[Record excerpts — start]
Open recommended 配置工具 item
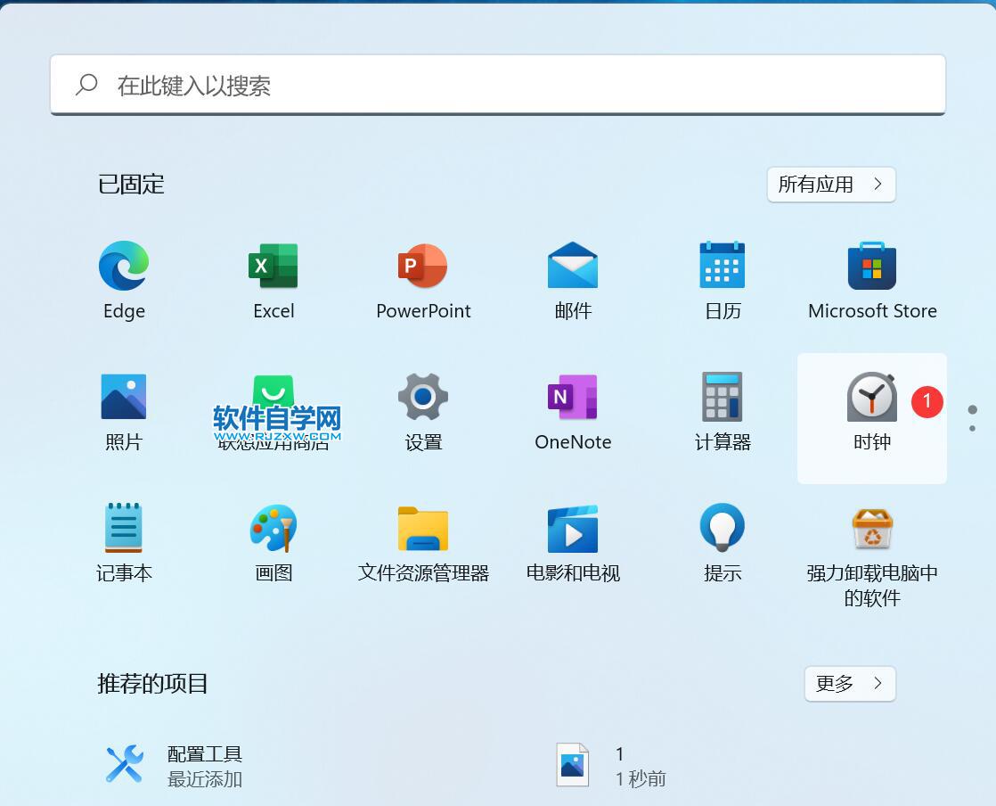 [174, 765]

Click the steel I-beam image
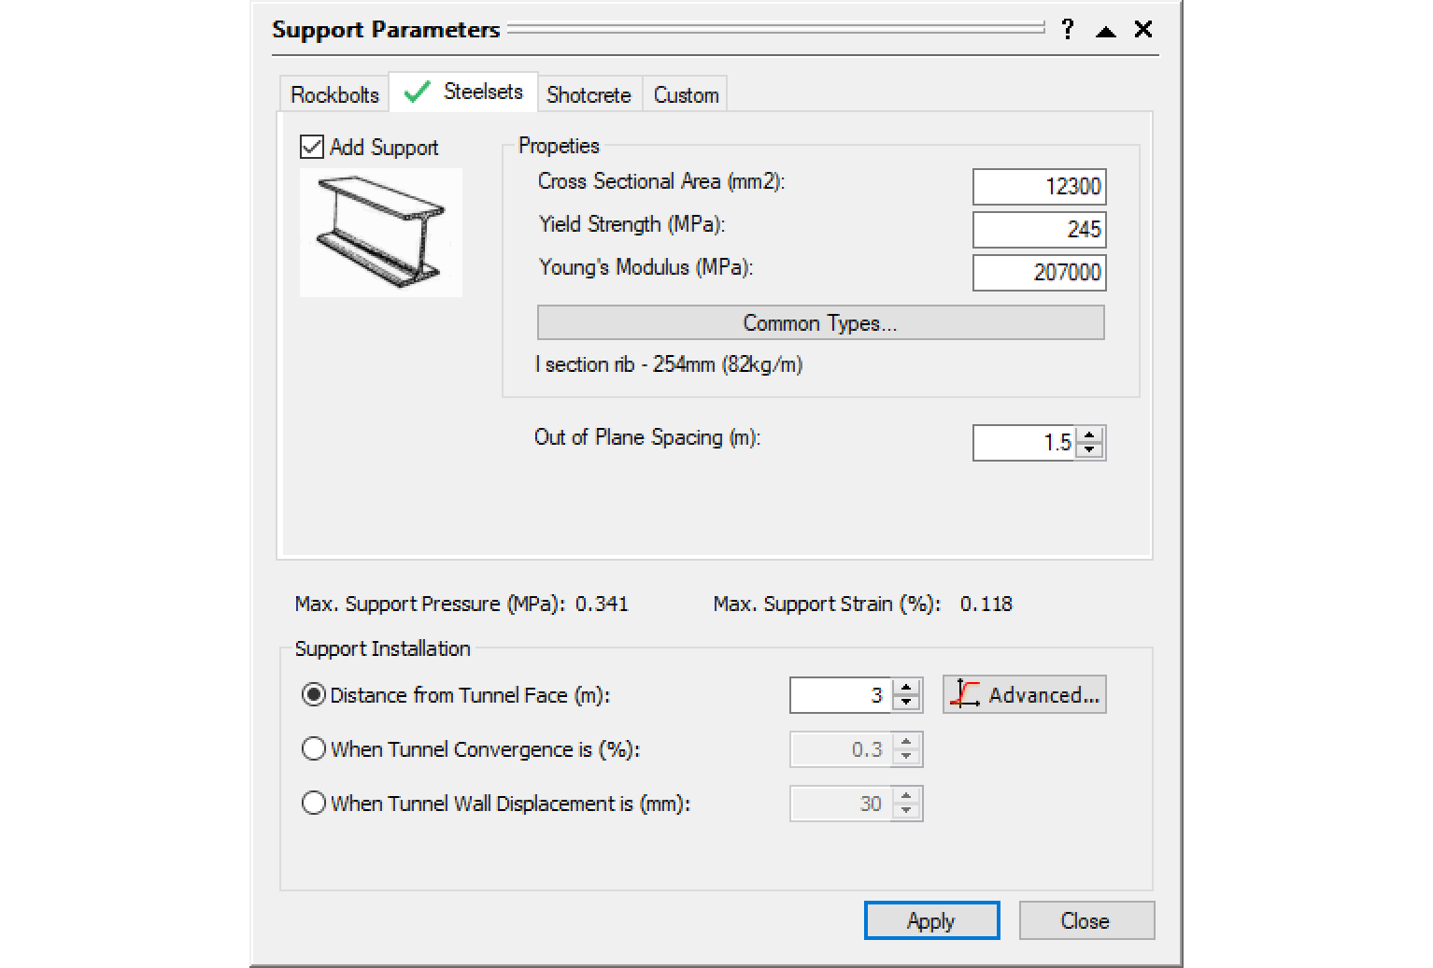(381, 233)
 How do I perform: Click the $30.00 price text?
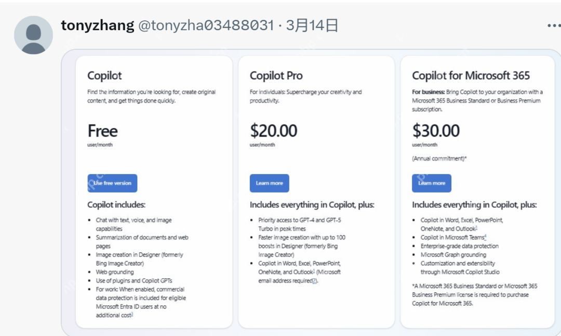[436, 131]
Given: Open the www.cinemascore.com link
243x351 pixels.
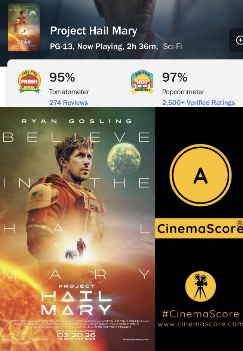Looking at the screenshot, I should (200, 324).
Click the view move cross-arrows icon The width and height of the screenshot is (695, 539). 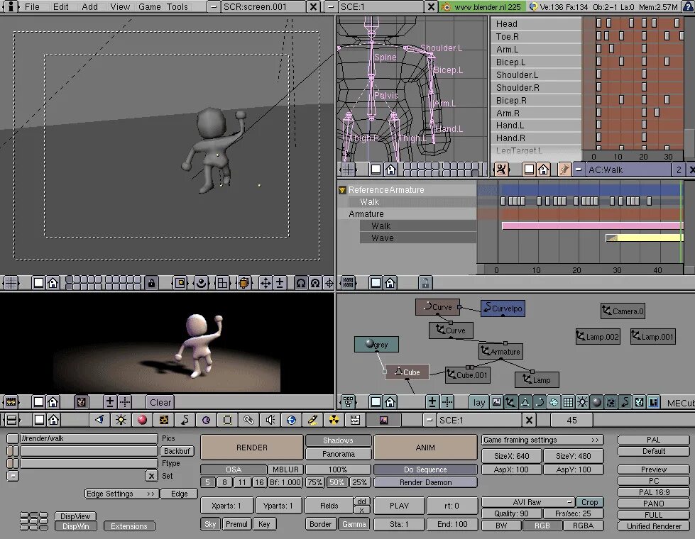[x=266, y=283]
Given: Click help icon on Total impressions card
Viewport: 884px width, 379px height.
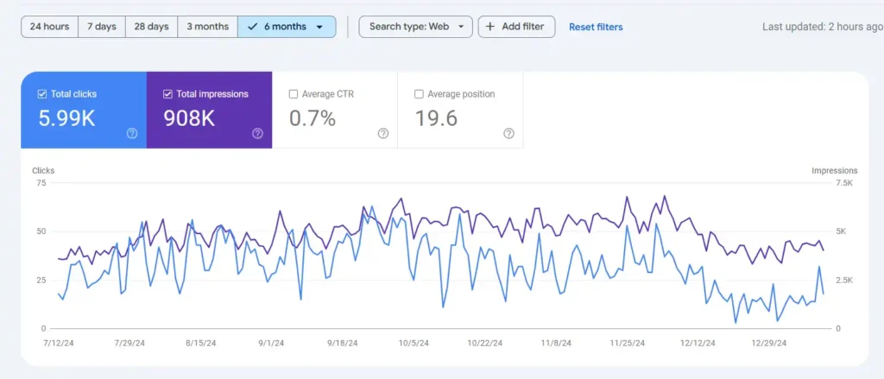Looking at the screenshot, I should 257,133.
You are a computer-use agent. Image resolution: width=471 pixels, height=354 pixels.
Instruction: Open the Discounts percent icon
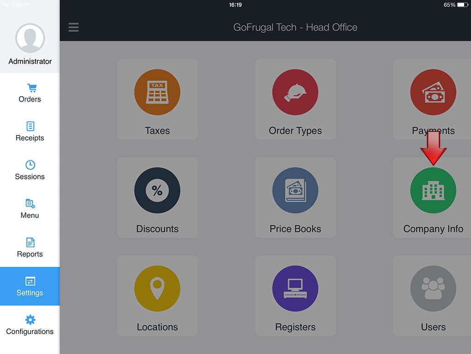point(157,190)
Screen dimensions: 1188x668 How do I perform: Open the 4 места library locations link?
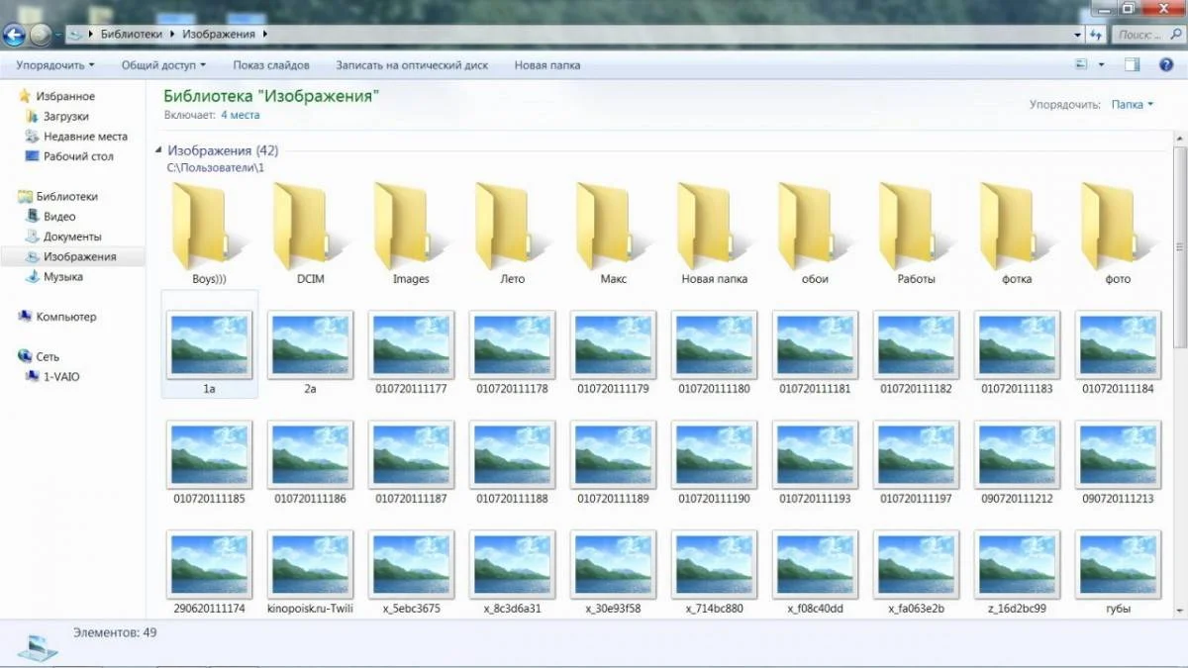pos(240,115)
[Record excerpts — finish]
Check each line of the data for "Given". Copy the lines where it turns up.

Given: Open the www.cinemascore.com link
Given: Click help icon on Total impressions card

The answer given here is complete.